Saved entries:

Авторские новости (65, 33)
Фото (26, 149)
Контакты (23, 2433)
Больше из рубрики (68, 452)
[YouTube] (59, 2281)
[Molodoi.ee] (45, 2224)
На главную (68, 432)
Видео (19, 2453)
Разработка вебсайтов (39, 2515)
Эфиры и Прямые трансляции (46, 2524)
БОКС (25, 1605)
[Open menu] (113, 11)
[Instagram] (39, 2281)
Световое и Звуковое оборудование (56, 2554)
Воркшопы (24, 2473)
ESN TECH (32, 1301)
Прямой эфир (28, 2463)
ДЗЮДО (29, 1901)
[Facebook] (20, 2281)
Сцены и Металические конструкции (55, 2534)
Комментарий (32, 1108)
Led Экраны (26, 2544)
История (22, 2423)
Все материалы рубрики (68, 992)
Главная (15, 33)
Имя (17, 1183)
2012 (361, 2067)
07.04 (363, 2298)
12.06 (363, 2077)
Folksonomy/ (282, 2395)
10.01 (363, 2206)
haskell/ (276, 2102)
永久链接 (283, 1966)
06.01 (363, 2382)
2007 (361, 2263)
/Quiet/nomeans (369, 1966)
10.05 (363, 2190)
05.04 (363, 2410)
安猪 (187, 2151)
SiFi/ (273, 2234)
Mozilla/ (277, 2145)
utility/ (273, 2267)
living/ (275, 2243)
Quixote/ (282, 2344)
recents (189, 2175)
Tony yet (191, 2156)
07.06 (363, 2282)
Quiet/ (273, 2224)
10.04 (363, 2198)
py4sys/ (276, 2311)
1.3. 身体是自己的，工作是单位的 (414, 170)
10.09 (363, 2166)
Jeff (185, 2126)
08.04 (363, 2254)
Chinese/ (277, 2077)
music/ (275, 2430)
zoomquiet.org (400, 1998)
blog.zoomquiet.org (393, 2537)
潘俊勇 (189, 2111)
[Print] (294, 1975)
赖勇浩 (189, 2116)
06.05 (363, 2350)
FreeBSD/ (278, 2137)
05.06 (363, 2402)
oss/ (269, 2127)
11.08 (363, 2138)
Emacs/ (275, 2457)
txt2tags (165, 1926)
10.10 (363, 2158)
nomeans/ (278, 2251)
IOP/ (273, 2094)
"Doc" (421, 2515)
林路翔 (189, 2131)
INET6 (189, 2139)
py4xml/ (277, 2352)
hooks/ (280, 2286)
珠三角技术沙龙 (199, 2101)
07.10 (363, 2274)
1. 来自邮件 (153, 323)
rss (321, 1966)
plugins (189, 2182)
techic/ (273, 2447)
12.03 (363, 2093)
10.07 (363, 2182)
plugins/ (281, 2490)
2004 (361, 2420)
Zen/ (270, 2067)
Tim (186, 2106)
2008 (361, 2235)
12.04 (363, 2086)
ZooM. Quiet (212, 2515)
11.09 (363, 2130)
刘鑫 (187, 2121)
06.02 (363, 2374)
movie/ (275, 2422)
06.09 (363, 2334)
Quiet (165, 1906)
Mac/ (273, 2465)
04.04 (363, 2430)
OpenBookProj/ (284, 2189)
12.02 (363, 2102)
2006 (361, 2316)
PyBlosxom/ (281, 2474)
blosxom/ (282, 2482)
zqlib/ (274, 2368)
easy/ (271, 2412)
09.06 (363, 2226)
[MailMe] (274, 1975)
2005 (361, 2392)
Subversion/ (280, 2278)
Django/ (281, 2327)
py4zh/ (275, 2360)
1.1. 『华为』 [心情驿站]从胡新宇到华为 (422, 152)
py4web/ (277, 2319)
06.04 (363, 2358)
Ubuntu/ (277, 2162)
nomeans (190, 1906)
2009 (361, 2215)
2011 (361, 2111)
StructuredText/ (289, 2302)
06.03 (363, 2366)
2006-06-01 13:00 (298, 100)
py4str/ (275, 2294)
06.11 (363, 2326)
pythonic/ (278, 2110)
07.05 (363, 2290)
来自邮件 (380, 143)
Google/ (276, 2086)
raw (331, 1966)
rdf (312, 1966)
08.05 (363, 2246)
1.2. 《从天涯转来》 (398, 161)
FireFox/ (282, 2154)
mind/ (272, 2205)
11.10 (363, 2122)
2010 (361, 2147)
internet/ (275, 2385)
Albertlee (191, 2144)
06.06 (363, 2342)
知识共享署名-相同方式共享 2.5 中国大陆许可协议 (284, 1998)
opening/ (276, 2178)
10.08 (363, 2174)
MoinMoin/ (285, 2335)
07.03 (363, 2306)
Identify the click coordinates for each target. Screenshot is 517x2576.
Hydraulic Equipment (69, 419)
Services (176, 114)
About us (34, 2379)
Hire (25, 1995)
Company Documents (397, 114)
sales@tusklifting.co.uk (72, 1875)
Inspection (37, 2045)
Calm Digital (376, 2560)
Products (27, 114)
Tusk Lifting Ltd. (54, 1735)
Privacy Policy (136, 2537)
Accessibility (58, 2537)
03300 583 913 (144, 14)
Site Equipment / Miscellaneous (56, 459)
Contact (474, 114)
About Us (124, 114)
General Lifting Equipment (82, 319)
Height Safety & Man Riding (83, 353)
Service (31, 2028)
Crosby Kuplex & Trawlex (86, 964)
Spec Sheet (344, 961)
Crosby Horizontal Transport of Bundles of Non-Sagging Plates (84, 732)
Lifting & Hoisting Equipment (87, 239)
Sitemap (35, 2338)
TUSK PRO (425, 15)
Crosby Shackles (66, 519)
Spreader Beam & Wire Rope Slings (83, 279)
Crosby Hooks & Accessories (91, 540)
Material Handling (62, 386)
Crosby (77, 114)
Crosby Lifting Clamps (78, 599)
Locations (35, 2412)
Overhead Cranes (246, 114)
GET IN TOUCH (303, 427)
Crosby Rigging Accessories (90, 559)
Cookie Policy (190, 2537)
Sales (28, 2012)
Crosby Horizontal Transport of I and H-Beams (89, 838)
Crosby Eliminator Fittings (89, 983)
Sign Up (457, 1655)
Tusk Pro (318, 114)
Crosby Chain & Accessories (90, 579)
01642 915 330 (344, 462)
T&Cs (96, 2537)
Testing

Required work: Print every entry exactly as written.

Answer box:
Авторские новости (65, 33)
Фото (26, 149)
Контакты (23, 2433)
Больше из рубрики (68, 452)
[YouTube] (59, 2281)
[Molodoi.ee] (45, 2224)
На главную (68, 432)
Видео (19, 2453)
Разработка вебсайтов (39, 2515)
Эфиры и Прямые трансляции (46, 2524)
БОКС (25, 1605)
[Open menu] (113, 11)
[Instagram] (39, 2281)
Световое и Звуковое оборудование (56, 2554)
Воркшопы (24, 2473)
ESN TECH (32, 1301)
Прямой эфир (28, 2463)
ДЗЮДО (29, 1901)
[Facebook] (20, 2281)
Сцены и Металические конструкции (55, 2534)
Комментарий (32, 1108)
Led Экраны (26, 2544)
История (22, 2423)
Все материалы рубрики (68, 992)
Главная (15, 33)
Имя (17, 1183)
2012 (361, 2067)
07.04 (363, 2298)
12.06 (363, 2077)
Folksonomy/ (282, 2395)
10.01 (363, 2206)
haskell/ (276, 2102)
永久链接 (283, 1966)
06.01 (363, 2382)
2007 (361, 2263)
/Quiet/nomeans (369, 1966)
10.05 (363, 2190)
05.04 (363, 2410)
安猪 (187, 2151)
SiFi/ (273, 2234)
Mozilla/ (277, 2145)
utility/ (273, 2267)
living/ (275, 2243)
Quixote/ (282, 2344)
recents (189, 2175)
Tony yet (191, 2156)
07.06 (363, 2282)
Quiet/ (273, 2224)
10.04 (363, 2198)
py4sys/ (276, 2311)
1.3. 身体是自己的，工作是单位的 (414, 170)
10.09 (363, 2166)
Jeff (185, 2126)
08.04 (363, 2254)
Chinese/ (277, 2077)
music/ (275, 2430)
zoomquiet.org (400, 1998)
blog.zoomquiet.org (393, 2537)
潘俊勇 (189, 2111)
[Print] (294, 1975)
赖勇浩 (189, 2116)
06.05 (363, 2350)
FreeBSD/ (278, 2137)
05.06 (363, 2402)
oss/ (269, 2127)
11.08 (363, 2138)
Emacs/ (275, 2457)
txt2tags (165, 1926)
10.10 (363, 2158)
nomeans/ (278, 2251)
IOP/ (273, 2094)
"Doc" (421, 2515)
林路翔 (189, 2131)
INET6 (189, 2139)
py4xml/ (277, 2352)
hooks/ (280, 2286)
珠三角技术沙龙 (199, 2101)
07.10 (363, 2274)
1. 来自邮件 (153, 323)
rss (321, 1966)
plugins (189, 2182)
techic/ (273, 2447)
12.03 (363, 2093)
10.07 (363, 2182)
plugins/ (281, 2490)
2004 (361, 2420)
Zen/ (270, 2067)
Tim (186, 2106)
2008 (361, 2235)
12.04 (363, 2086)
ZooM. Quiet (212, 2515)
11.09 (363, 2130)
刘鑫 (187, 2121)
06.02 (363, 2374)
movie/ (275, 2422)
06.09 (363, 2334)
Quiet (165, 1906)
Mac/ (273, 2465)
04.04 (363, 2430)
OpenBookProj/ (284, 2189)
12.02 (363, 2102)
2006 (361, 2316)
PyBlosxom/ (281, 2474)
blosxom/ (282, 2482)
zqlib/ (274, 2368)
easy/ (271, 2412)
09.06 (363, 2226)
[MailMe] (274, 1975)
2005 (361, 2392)
Subversion/ (280, 2278)
Django/ (281, 2327)
py4zh/ (275, 2360)
1.1. 『华为』 [心情驿站]从胡新宇到华为 (422, 152)
py4web/ (277, 2319)
06.04 (363, 2358)
Ubuntu/ (277, 2162)
nomeans (190, 1906)
2009 (361, 2215)
2011 (361, 2111)
StructuredText/ (289, 2302)
06.03 (363, 2366)
2006-06-01 13:00 (298, 100)
py4str/ (275, 2294)
06.11 (363, 2326)
pythonic/ (278, 2110)
07.05 (363, 2290)
来自邮件 (380, 143)
Google/ (276, 2086)
raw (331, 1966)
rdf (312, 1966)
08.05 (363, 2246)
1.2. 《从天涯转来》 (398, 161)
FireFox/ (282, 2154)
mind/ (272, 2205)
11.10 (363, 2122)
2010 (361, 2147)
internet/ (275, 2385)
Albertlee (191, 2144)
06.06 (363, 2342)
知识共享署名-相同方式共享 2.5 中国大陆许可协议 (284, 1998)
opening/ (276, 2178)
10.08 (363, 2174)
MoinMoin/ (285, 2335)
07.03 (363, 2306)
Identify the click coordinates for each target. Screenshot is 517x2576.
Hydraulic Equipment (69, 419)
Services (176, 114)
About us (34, 2379)
Hire (25, 1995)
Company Documents (397, 114)
sales@tusklifting.co.uk (72, 1875)
Inspection (37, 2045)
Calm Digital (376, 2560)
Products (27, 114)
Tusk Lifting Ltd. (54, 1735)
Privacy Policy (136, 2537)
Accessibility (58, 2537)
03300 583 913 (144, 14)
Site Equipment / Miscellaneous (56, 459)
Contact (474, 114)
About Us (124, 114)
General Lifting Equipment (82, 319)
Height Safety & Man Riding (83, 353)
Service (31, 2028)
Crosby Kuplex & Trawlex (86, 964)
Spec Sheet (344, 961)
Crosby Horizontal Transport of Bundles of Non-Sagging Plates (84, 732)
Lifting & Hoisting Equipment (87, 239)
Sitemap (35, 2338)
TUSK PRO (425, 15)
Crosby Shackles (66, 519)
Spreader Beam & Wire Rope Slings (83, 279)
Crosby Hooks & Accessories (91, 540)
Material Handling (62, 386)
Crosby (77, 114)
Crosby Lifting Clamps (78, 599)
Locations (35, 2412)
Overhead Cranes (246, 114)
GET IN TOUCH (303, 427)
Crosby Rigging Accessories (90, 559)
Cookie Policy (190, 2537)
Sales (28, 2012)
Crosby Horizontal Transport of I and H-Beams (89, 838)
Crosby Eliminator Fittings (89, 983)
Sign Up (457, 1655)
Tusk Pro (318, 114)
Crosby Chain & Accessories (90, 579)
01642 915 330 (344, 462)
T&Cs (96, 2537)
Testing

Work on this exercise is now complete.